Arbeitsanweisung:
Beantworte kurz drei Fragen zum Forumsthread über Trails zwischen Vogelsang und Rabenstein:
(a) Welche Orte nennt Schoppi11 in Klammern als neue Heimat?
(b) Rund um welchen Ort gibt es laut tomke vor allem Trails?
(c) Woran soll man sich laut tomke einfach orientieren?

Seitenauszug:

# Trails Zwischen Vogelsang und Rabenstein



## Schoppi11 (21. Januar 2020)

Servus miteinander,

Bald werde ich eine neue Heimat ( Edenstetten/Bernried/Deggendorf ) ziehen. Hirschenstein / Geißkopf kenn ich mich schon aus. Jedoch könnte es doch, wie im Thema beschrieben, ab Vogelsang bis Rabstein möglich sein das es in dem Gebiet auch einige Trails gibt. Gibt es hier im Forum Anwohner die begeisterte Enduroisten sind und mir vielleicht helfen können. Wäre sehr dankbar. Anbei noch ein TOPO Bild. Danke im Voraus.


----------



## tomke (22. Januar 2020)

Servus, ein paar Trails gibts da schon in dem Gebiet. Vorallem rund um den Vogelsang. Einfach an den Wanderwegen orientieren. Ein paar Touren kannst du hier finden: https://www.skiundbike.de/index.php?site=gpsies.php
mfg Tom


----------



## MTB-News.de




----------



## calsian (7. März 2020)

Vorliegende Angaben:
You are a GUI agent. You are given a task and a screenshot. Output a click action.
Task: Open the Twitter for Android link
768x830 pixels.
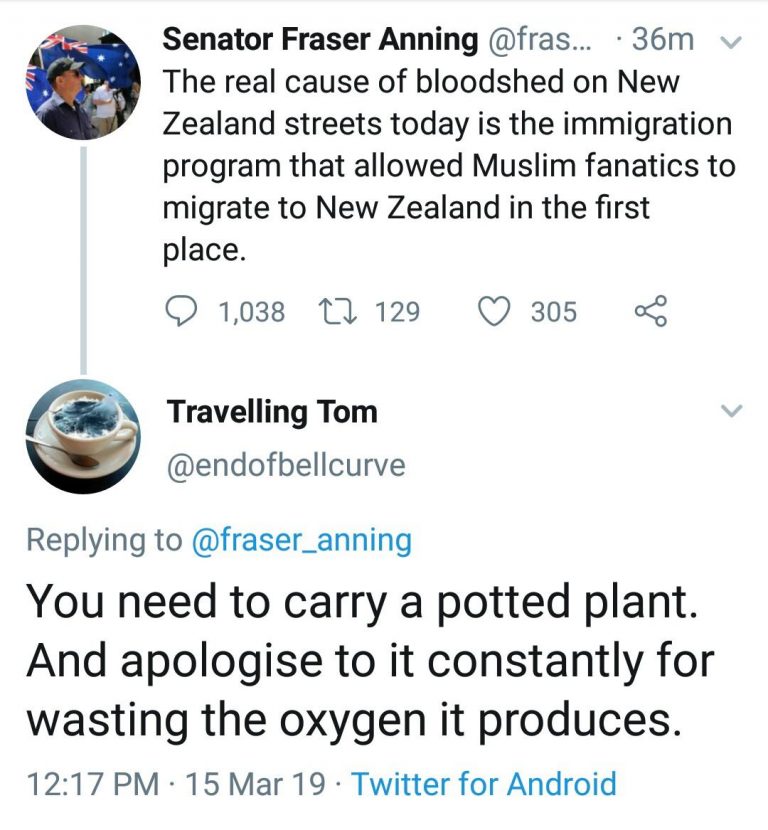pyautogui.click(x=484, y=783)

Erwartete Lösung:
(a) Edenstetten, Bernried und Deggendorf
(b) Rund um den Vogelsang
(c) An den Wanderwegen